◆ **ACTIVITY**
Only an exact repetition of all the entries will be accepted.

*** Opening of SUPPLIED INFORMATION ***

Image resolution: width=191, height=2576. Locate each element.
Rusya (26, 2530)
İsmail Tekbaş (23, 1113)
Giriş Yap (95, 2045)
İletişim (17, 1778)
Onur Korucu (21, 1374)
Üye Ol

*** Close of SUPPLIED INFORMATION ***

◆ **EXERCISE RESPONSE**
Image resolution: width=191, height=2576. Locate each element.
Rusya (26, 2530)
İsmail Tekbaş (23, 1113)
Giriş Yap (95, 2045)
İletişim (17, 1778)
Onur Korucu (21, 1374)
Üye Ol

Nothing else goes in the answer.